Around the same time, my niece got married at a church a few miles from my home. My sisters and their husbands drove hundreds of miles and stayed at a motel in order to attend the wedding. They would not drive across town to pick me up. They made it clear that I was asking too much of them and that my wheelchair was a problem. I spent $50 to hire a medical transport company to take me and my wheelchair to the wedding.
So time passed—a lot of time. I got a power wheelchair (which weighs 250 pounds and costs $8500) so that I could take myself places under my own power. At Christmas I had nowhere to go. I figured it was because I am a total loser who nobody wants to have around; that’s what my siblings taught me. Then I went to a meeting about paratransit. At the meeting, I broke down in tears and had to leave the room. Other people in wheelchairs gathered around me in the hallway and offered comfort—and education.
“It’s not you,” they told me, “it’s the wheelchair.” And then they began to tell me their stories of being dropped by family and friends when they started to use a wheelchair. I was shocked to learn how society rejects people because they use wheelchairs. One story I have never been able to forget, told by a man who was born with cerebral palsy. Cerebral palsy is not a degenerative disease but the effects of aging wear down the most vulnerable aspects of a body with cerebral palsy, so this fellow grew up walking but in his twenties he began to use a manual wheelchair.
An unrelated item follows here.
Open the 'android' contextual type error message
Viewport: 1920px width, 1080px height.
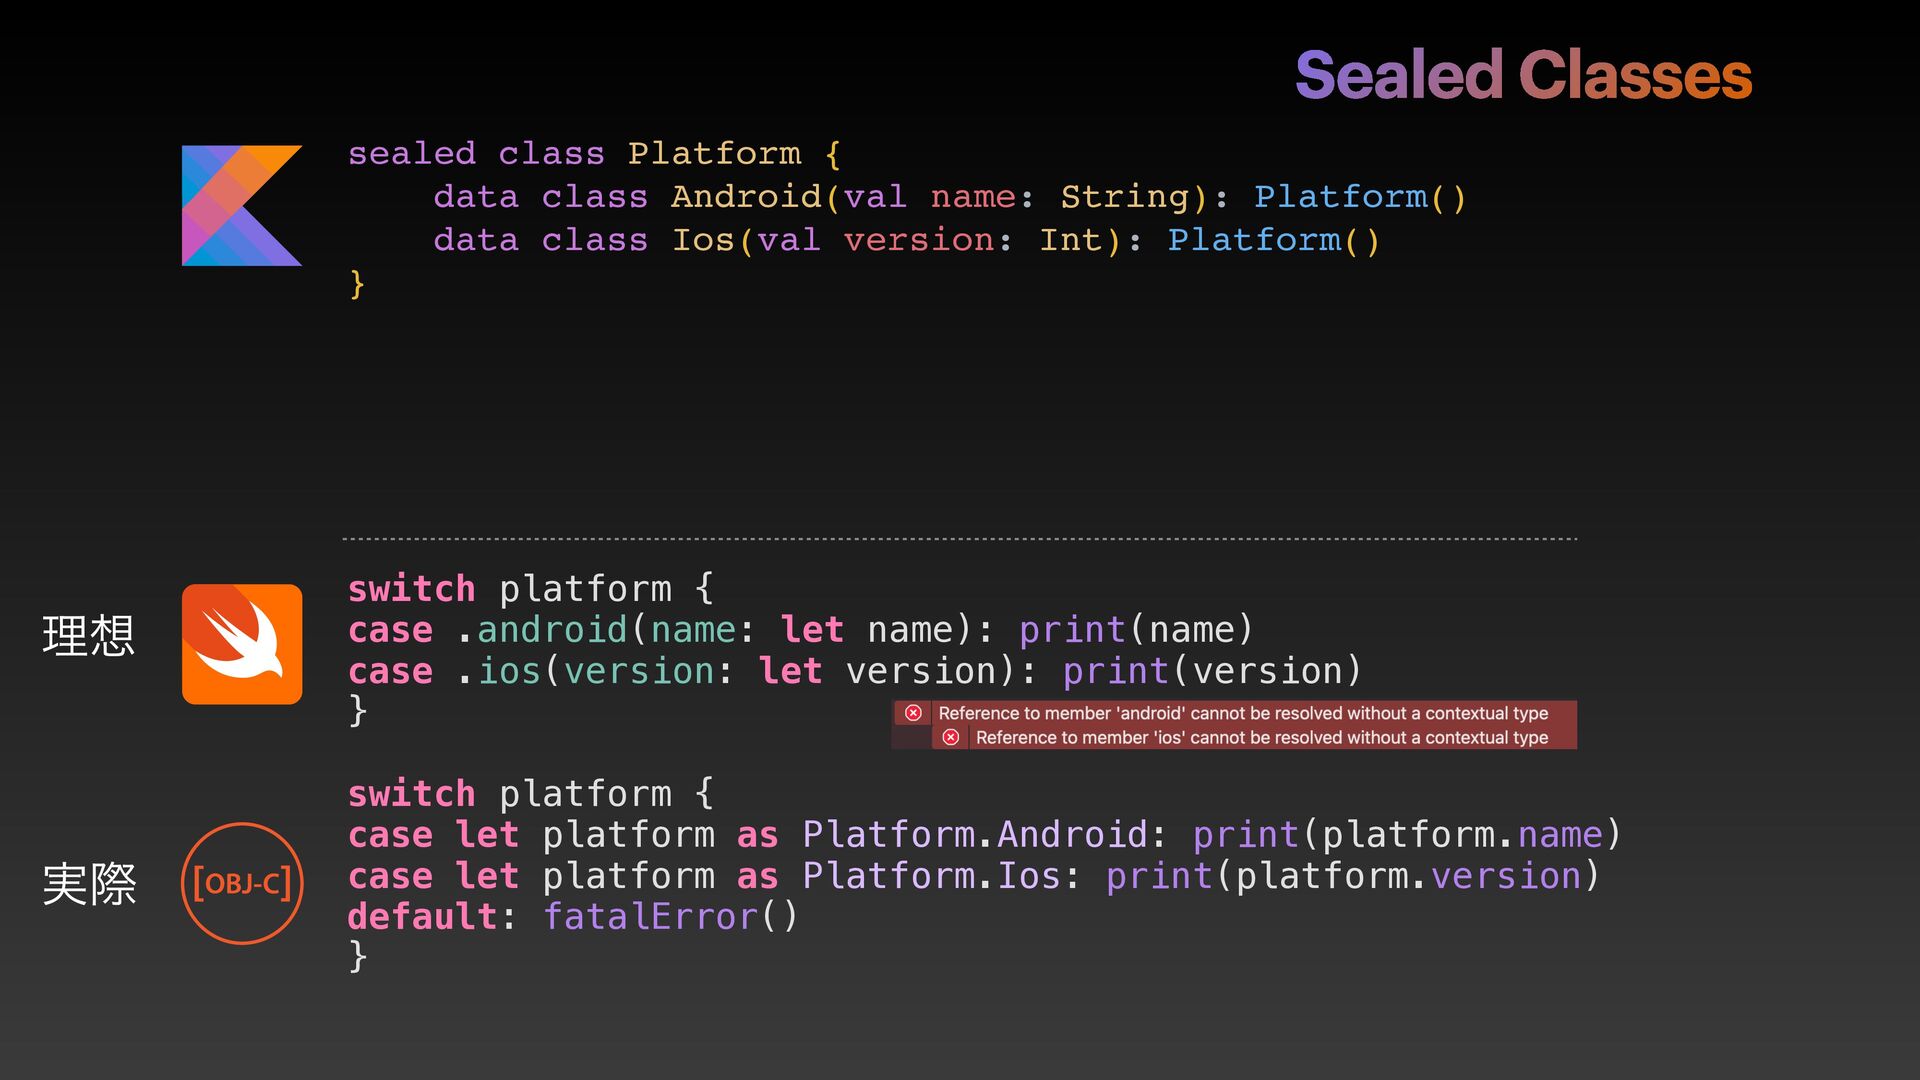1243,713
He had always lived with his parents and every year his extended family would go on vacation together. Then came a year when he didn’t hear anything about the family vacation plans. When he asked, he was told that the plans were underway—and a babysitter had been hired to stay with him at home.
Well, you know, the wheelchair.
Once you start using a wheelchair, your opportunities for making friends become severely limited. Most friendships begin in the workplace and most people in wheelchairs can’t work, so there goes that. I spent many Christmases alone. The day was as flat and empty as any other winter day. Then I moved to the university section, which put me in a position to hire as my aide Amelia, a young woman who had been attending the university. Later, I also hired MaryKate, another young woman, who was finishing her master’s degree in social work. She introduced me to her brother Brendan, who became my computer-fixer, and her mother Annette, who worked in the university and became my friend.
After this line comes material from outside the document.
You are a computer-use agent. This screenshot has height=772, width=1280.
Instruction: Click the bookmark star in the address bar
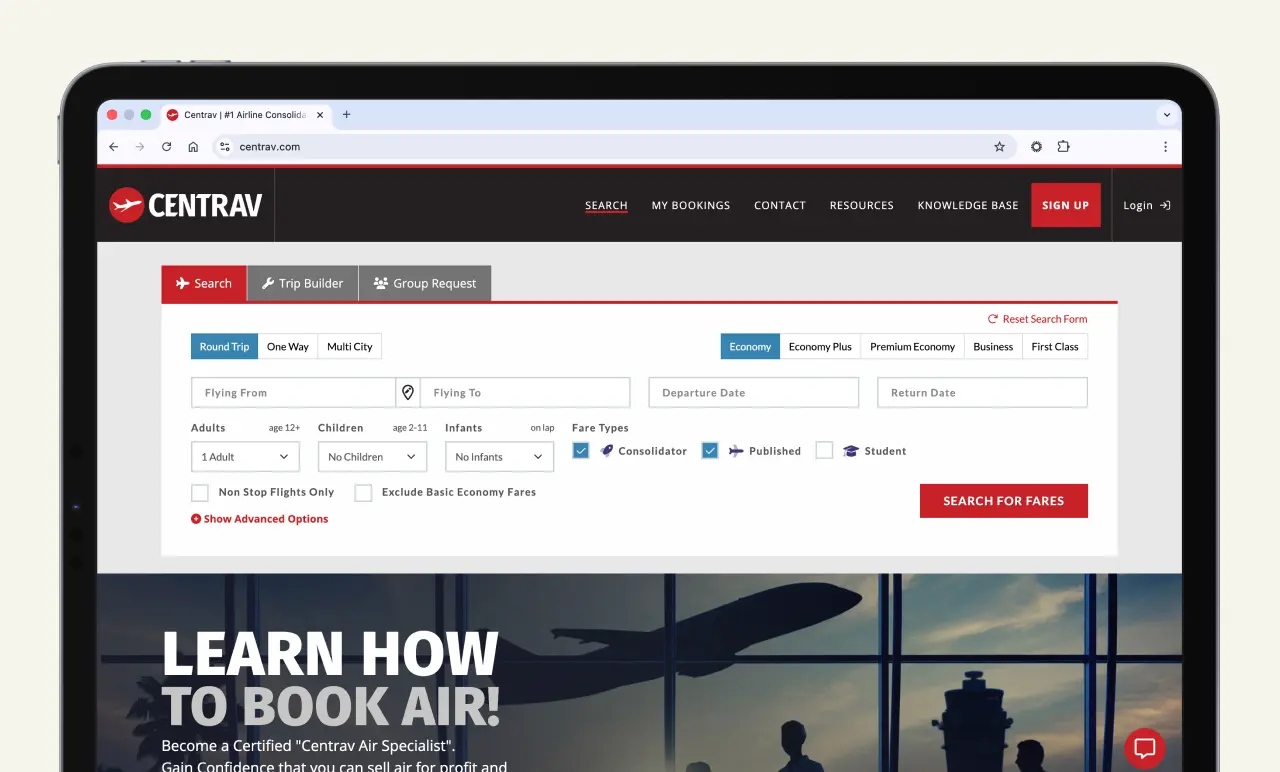pos(999,146)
On Christmas Eve in the afternoon, MaryKate and Brendan came, picked me up, put my manual wheelchair in the trunk, and took me to join their family for Mass, and thence to drive around town to gather up other friends, and then to their parents’ home for drinks, hors d’oeuvres, dinner, gifts and a jolly time with a large crowd of friends and family. On Christmas Day, Amelia and her boyfriend came to my home for dinner, thence to the movie theater to see “Les Miserables.”
And I discovered that I am a fine and lovely person with whom to share the blessing of Christmas, and that a wheelchair doesn’t limit me, it limits those with a tightly closed heart. To young hearts open in love, a wheelchair is not an impediment.